4.2. VLP Downstream Viral Clearance Strategies

Regulations recommend incorporating at least two different viral clearance steps, one effectively clearing non-enveloped viruses, with complementary modes of action. Current downstream viral clearance processes primarily employ chemical methods, chromatography, and virus filtration [166].
Chemical inactivation uses chemical treatment to inactivate viruses. For recombinant protein products, common chemical methods include solvent/detergent (S/D) treatment and low pH incubation [181]. The S/D method typically uses detergents like Triton X-100 or Tween 80 at concentrations of 0.5–1.0%, combined with the organic solvent tri-n-butyl phosphate (TNBP) at 0.1–1% [175]. However, environmental concerns regarding Triton X-100 degradation products are driving searches for alternatives [182]. Low pH incubation is another viral inactivation method. Studies show that incubation at pH 3.5–3.8 for at least 60 min can effectively inactivate enveloped retroviruses, typically achieving >5 log10 reduction [183], primarily by inducing conformational changes in viral surface proteins [184]. Note that chemical methods mainly inactivate enveloped viruses, such as xenotropic murine leukemia virus (X-MuLV) and baculovirus [185,186], and have limited effect on non-enveloped viruses [187]. Furthermore, chemical methods often involve harsh conditions, such as extreme pH or the use of organic solvents, which may adversely affect VLP structure and biological activity while inactivating viruses. Therefore, before introducing such methods, their applicability must be systematically assessed by comparing the key quality attributes—structure, activity, and purity—before and after inactivation to determine the most suitable inactivation process and conditions.
Chromatography achieves virus removal based on physicochemical property differences between viruses and target products. Ion-exchange and multimodal chromatography are most widely used in VLP processes. Anion exchange chromatography plays a significant role in virus removal, especially in flow-through mode. The principle is that virus surfaces often carry strong negative charges and can be adsorbed by positively charged ligand media under low conductivity, while the target product flows through due to charge differences, achieving efficient separation [170]. Research data shows that this mode provides robust clearance for viruses like X-MuLV and MVM, typically achieving >4 log10 reduction [188]. For example, in HCV VLP purification, AEX in flow-through mode achieved 99% baculovirus clearance with 66% target product recovery [130]. Additionally, in bind-elute mode, if the isoelectric points of the virus and VLPs differ, effective separation can also be achieved by optimizing elution conditions. For instance, in influenza VLP purification, this mode achieved 4.3 log10 baculovirus clearance while recovering the target product [131]. Conversely, if the isoelectric points are similar, co-elution may occur, hindering virus removal [187]. Cation-exchange chromatography also shows excellent virus clearance capability under specific conditions. For example, in cGMP production of HIV nanoparticle immunogens, systematic optimization of chromatography conditions achieved >13 log10 clearance of enveloped viruses and >7 log10 clearance of non-enveloped viruses [189], further demonstrating the potential of ion-exchange chromatography for viral safety control. However, traditional IEX performance can be limited in high-salt or complex sample matrices. To overcome this, multimodal chromatography is a good option. For example, the multimodal anion exchange media CaptoTM adhere can effectively adsorb X-MuLV even at high NaCl concentrations, with better tolerance than traditional AEX media [190]. Similarly, the multimodal membrane chromatography Natrix® CH, by introducing hydrophobic interactions, can operate stably at relatively high salt concentrations, particularly suitable for virus clearance in later VLP purification stages or high-salt systems [191].

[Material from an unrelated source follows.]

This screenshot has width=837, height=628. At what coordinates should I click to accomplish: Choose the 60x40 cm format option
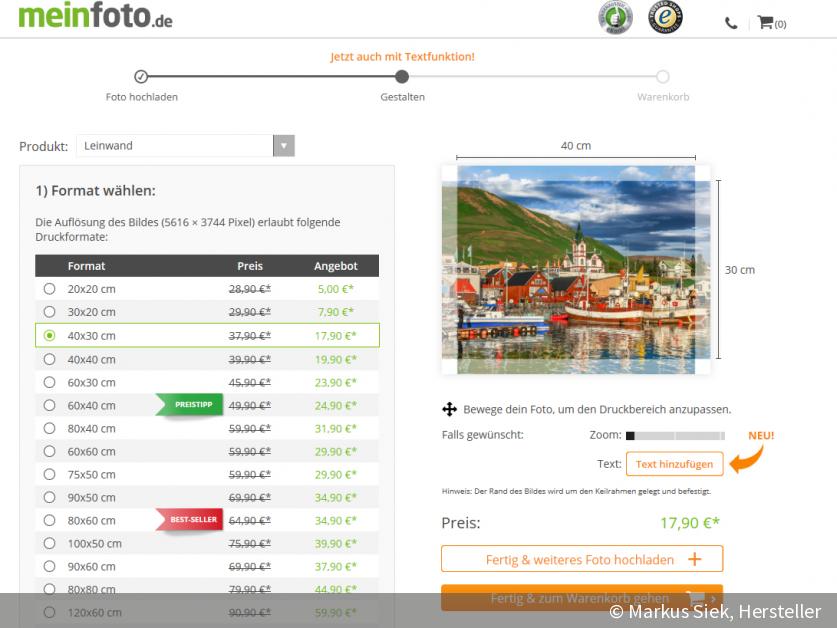coord(49,405)
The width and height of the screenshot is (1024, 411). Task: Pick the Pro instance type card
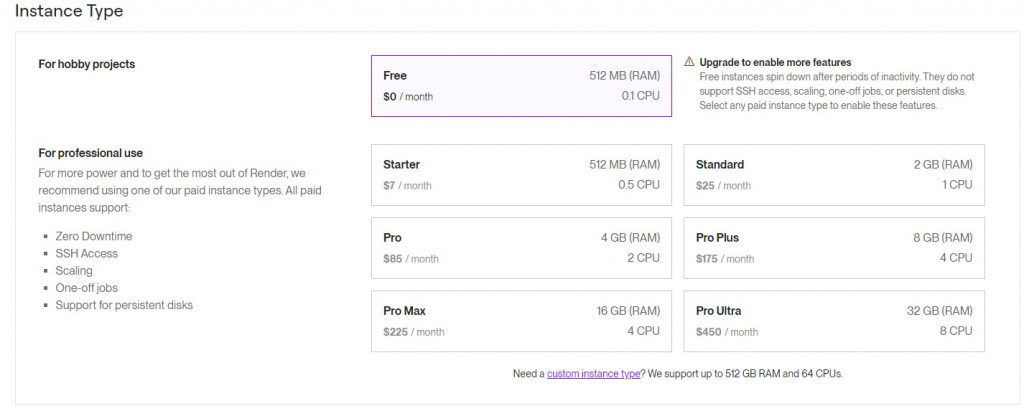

Virus filtration removes viruses based on size exclusion using nanoscale porous membranes: target molecules smaller than the pores pass through while larger viruses are retained [192]. This gentle process efficiently clears both enveloped and non-enveloped viruses without damaging biologic activity. Information on some commercially available virus filters is shown in Table 2. Virus filters are mainly categorized into two types: large-pore filters with pores around 35 and 50 nm, primarily retaining larger retroviruses; and small-pore filters with pores around 15 and 20 nm, effectively removing a broader spectrum of viruses, including small non-enveloped viruses [109]. In mAb purification, filters with average pore sizes around 20 nm can achieve over 4 log10 reduction of the challenging small non-enveloped virus MVM [193].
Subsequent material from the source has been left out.